━━━ Provided information ━━━
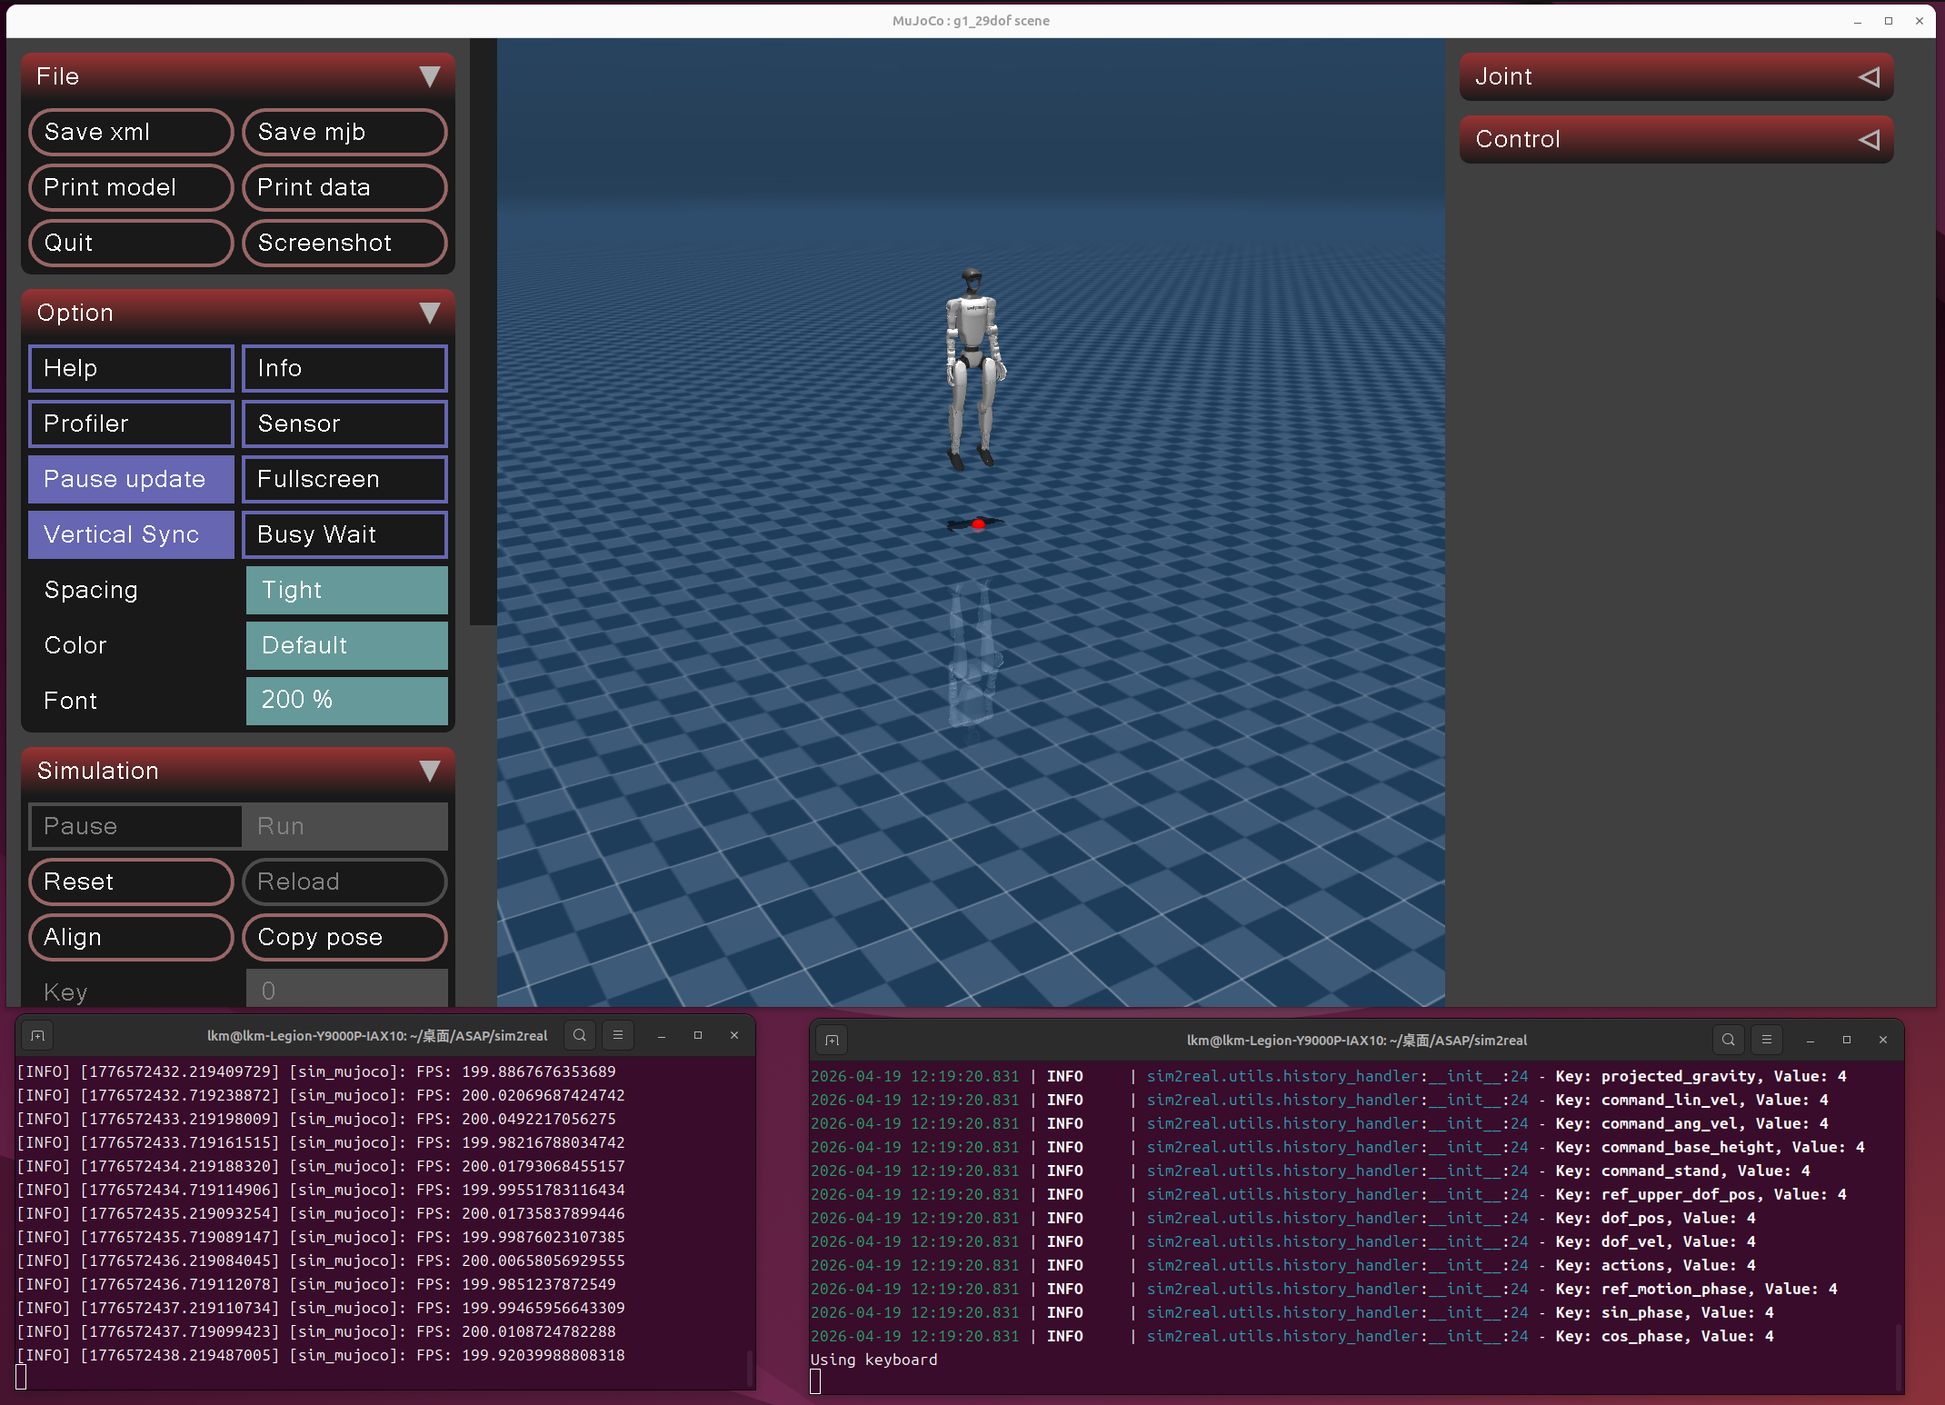Screen dimensions: 1945x1405
Task: Click search icon in right terminal
Action: pyautogui.click(x=1728, y=1040)
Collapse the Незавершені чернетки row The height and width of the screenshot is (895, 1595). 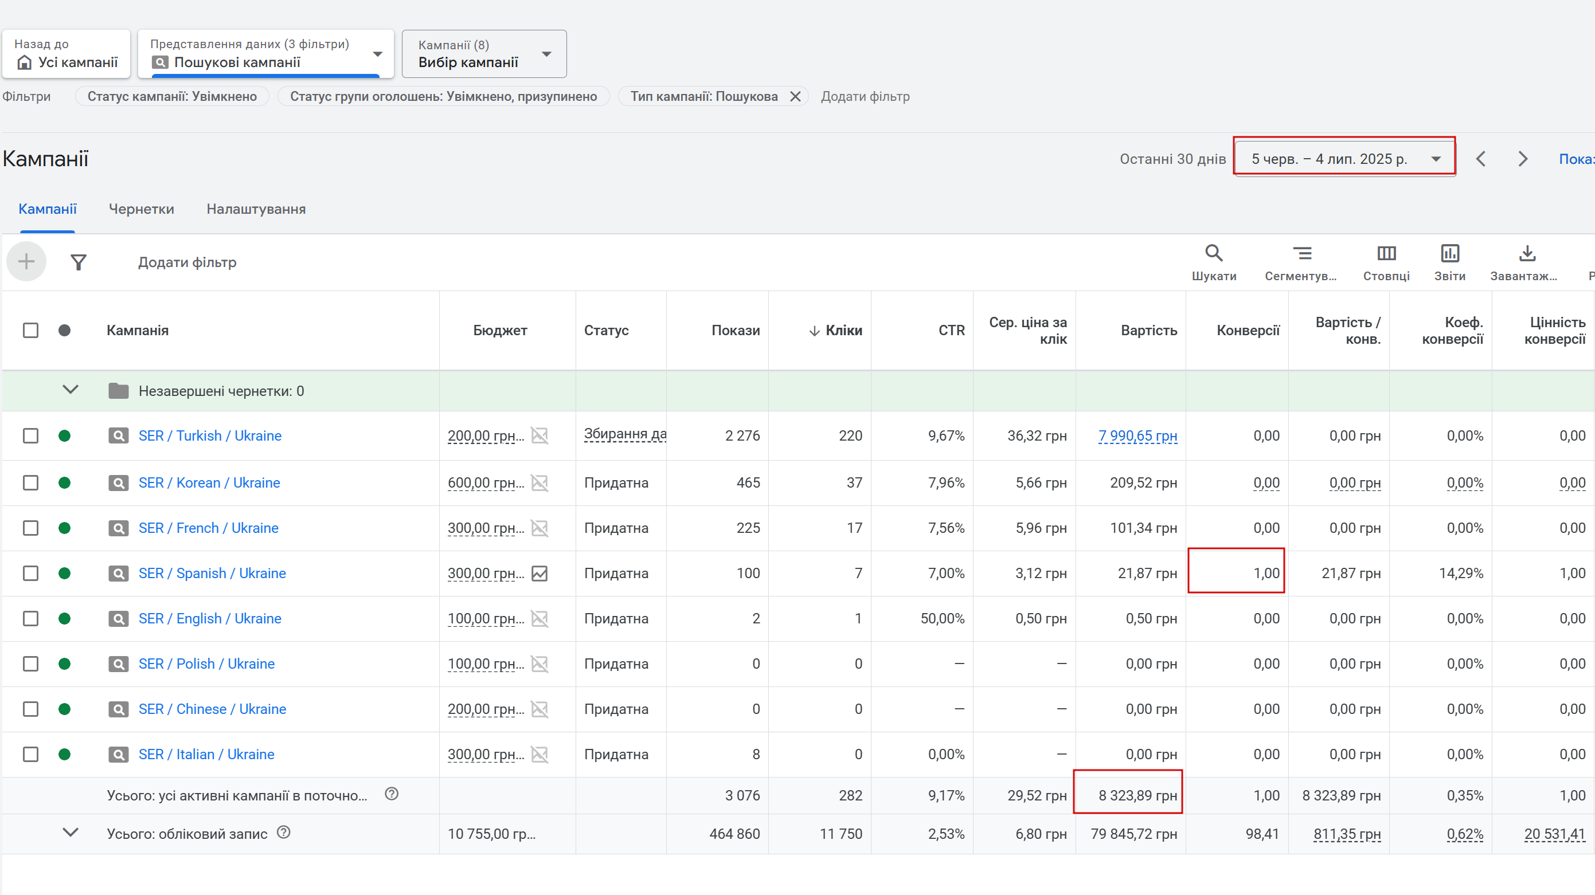71,390
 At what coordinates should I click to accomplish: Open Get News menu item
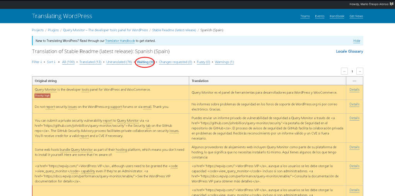356,16
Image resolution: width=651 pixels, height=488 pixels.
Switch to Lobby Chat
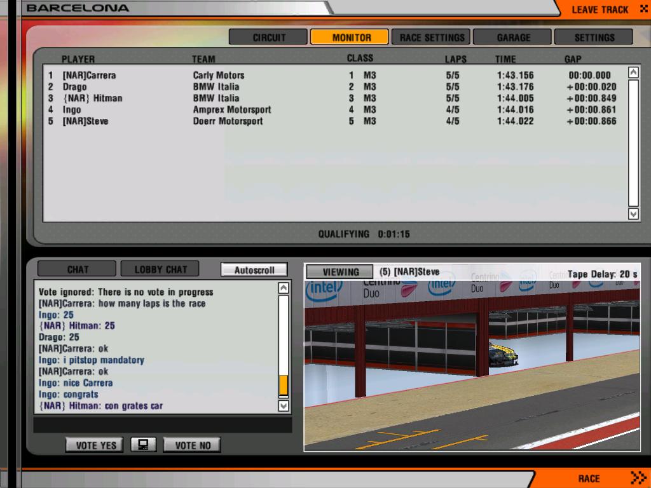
━━━
Instructions to follow => Swap "Lobby Chat" for "General Chat" in the stretch from the line containing "Image resolution: width=651" through the end of the data, and change nothing else. Give only those lines, and leave the pictures out.

Solution to the exercise =>
Image resolution: width=651 pixels, height=488 pixels.
Switch to General Chat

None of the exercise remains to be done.